Re: [suse-oracle] Linux-Clustering

From: Martin Konold (martin.konold@erfrakon.de)
Date: Thu Sep 18 2003 - 23:11:29 CEST


From: Martin Konold <martin.konold@erfrakon.de>
Date: Thu, 18 Sep 2003 23:11:29 +0200
Message-Id: <200309182311.29485.martin.konold@erfrakon.de>
Subject: Re: [suse-oracle] Linux-Clustering


Am Thursday 18 September 2003 09:23 am schrieben Sie:

Hi Yves,

> Can you give some more examples of those HA features for SuSE Linux ?
> I know about "OpenMosix" !

OpenMosix clustering software is not typically used for HA setups but for a
single image HPC (High Performance Computer). There are some uncommon
(non-dbms scenarious where OpenMosix can improve availability)

> What other software can be used to cluster Linux Pc's ?

It pretty much depends on the kind of applications your want to make highly
available, the minimum downtime you can accept and the money/effort you want
to invest.

In a lot of cases HA can simply be gained by using application level
replication technologies e.g. the traditional database replication log
approach.

On the other hand there are shared media or shared nothing approaches.

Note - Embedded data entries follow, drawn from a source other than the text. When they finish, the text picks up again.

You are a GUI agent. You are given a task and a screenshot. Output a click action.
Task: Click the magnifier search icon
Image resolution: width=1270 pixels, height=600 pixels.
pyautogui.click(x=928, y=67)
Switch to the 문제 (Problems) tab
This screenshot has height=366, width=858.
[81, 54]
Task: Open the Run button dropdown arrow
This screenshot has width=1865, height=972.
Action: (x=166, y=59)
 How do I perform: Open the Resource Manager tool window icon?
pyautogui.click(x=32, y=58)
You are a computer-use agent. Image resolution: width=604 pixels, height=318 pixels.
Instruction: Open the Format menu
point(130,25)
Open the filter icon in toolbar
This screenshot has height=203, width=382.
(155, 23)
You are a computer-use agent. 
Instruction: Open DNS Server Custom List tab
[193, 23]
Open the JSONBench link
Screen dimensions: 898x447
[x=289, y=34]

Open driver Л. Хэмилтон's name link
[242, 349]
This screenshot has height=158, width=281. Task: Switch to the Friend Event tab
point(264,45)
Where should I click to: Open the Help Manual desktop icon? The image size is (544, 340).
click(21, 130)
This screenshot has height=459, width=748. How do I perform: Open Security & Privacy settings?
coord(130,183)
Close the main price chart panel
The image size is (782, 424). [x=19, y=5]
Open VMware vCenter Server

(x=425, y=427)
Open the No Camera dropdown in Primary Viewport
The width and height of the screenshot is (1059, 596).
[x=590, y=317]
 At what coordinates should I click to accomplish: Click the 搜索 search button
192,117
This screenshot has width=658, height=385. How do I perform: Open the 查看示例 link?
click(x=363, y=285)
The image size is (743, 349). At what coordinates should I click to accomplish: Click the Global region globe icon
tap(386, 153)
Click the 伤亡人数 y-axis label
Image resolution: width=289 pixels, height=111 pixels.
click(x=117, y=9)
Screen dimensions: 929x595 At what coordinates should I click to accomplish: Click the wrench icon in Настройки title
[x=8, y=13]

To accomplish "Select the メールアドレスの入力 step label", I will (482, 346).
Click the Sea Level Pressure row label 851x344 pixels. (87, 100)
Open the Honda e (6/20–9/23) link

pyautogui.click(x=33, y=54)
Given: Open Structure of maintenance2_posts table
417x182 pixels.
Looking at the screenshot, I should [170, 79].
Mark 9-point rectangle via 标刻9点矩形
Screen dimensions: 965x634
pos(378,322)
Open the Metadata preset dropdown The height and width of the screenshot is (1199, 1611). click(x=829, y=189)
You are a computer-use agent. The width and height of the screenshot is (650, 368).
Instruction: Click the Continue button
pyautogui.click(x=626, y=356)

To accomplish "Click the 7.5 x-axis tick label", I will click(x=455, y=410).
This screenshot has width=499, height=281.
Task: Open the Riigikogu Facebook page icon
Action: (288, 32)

Typical shared media technologies for Oracle are nfs (http://www.netapp.com/,
certified by Oracle), shared SCSI (can use either SCSI-IDE or SCSI-SCSI
encolsures, be careful about certification) or shared FC-Arrays. There are
plenty of Oracle certified shared SCSI/FCAL solutions available. (I most
often go for HP)

Recently Oracle announced a cheap shared media solution based on Firewire.
http://otn.oracle.com/oramag/webcolumns/2003/techarticles/coekaertsfirewirese
tup.html According to my testing (we demoed this solution at Cebit this year)
 IEEE1394 is not working reliably with two hosts on a single device in many
 heavy duty cases. AFAIK Oracle currently only uses this Firewire solution
 for
"experimental" RAC setups. I have no indication that Oracle is actually
supporting Firewire setups for production.

Depending on your requirements for data availability it is possibly
recommended to have multiple paths to the shared storage without a single
point of failure.

Last but least there is the shared nothing approach of which DRDB is the most
prominent implementation. DRDB is in my opinion not giving the reliability
and robustness as required by an enterprise HA system.

Michael: Does Oracle provide service for DRDB setups?

If your application does not allow for the simple replication mechanism then
imho shared media is the most reliable solution.

For small dual node active/passive or active/active clusters Heartbeat plus
monitoring is definetly enough. Larger systems with many nodes are best
handled by more complex software like Failsave or Lifekeeper. Both Heartbeat
and Failsave are offered for SLES users.

Because DRDB was recommended on suse-oracle@suse.com I want to give some
background information why DRDB is not enterprise ready.

DRDB makes several problematic assumptions:

1. DRDB assumes that journalling filesystems allow for a correct filesystem
independent of the time when the switch off happens.

Unfortunately this is not always the case. A crash while some block gets
written to the disk does _not_ guarantee that the file is not corrupted. If
this file happens to be important you might be in trouble. DRDB does not know
about filesystems but only about blocks on a block oriented device.
Unfortunately for DRDB the linux kernel is allowed to reorder blocks when
writing to disk.

Accessing the lower level block device is done with a temporary copy of the
buffer_head and a call to ll_rw_block. The Linux kernel is then free to
reorder the blocks (no control by DRDB).

2.) DRDB assumes that stricter acknowledge semantics improve reliability
 while forgetting that stricter acknowledge semantics also cause tighter
 coupling of the nodes and consequently blocking/starvation of the cluster
 services.

DRDB tries to use three different modes (a,b,c) in order to address the
problem.

a) a block is considered to be on disk as soon as the data is on the local
disk of the active node and got sent over the network to the passive node. In
mode a DRDB does not wait for confirmation that the block actually arrived on
the passive node and really was written on the harddisk of the passive node.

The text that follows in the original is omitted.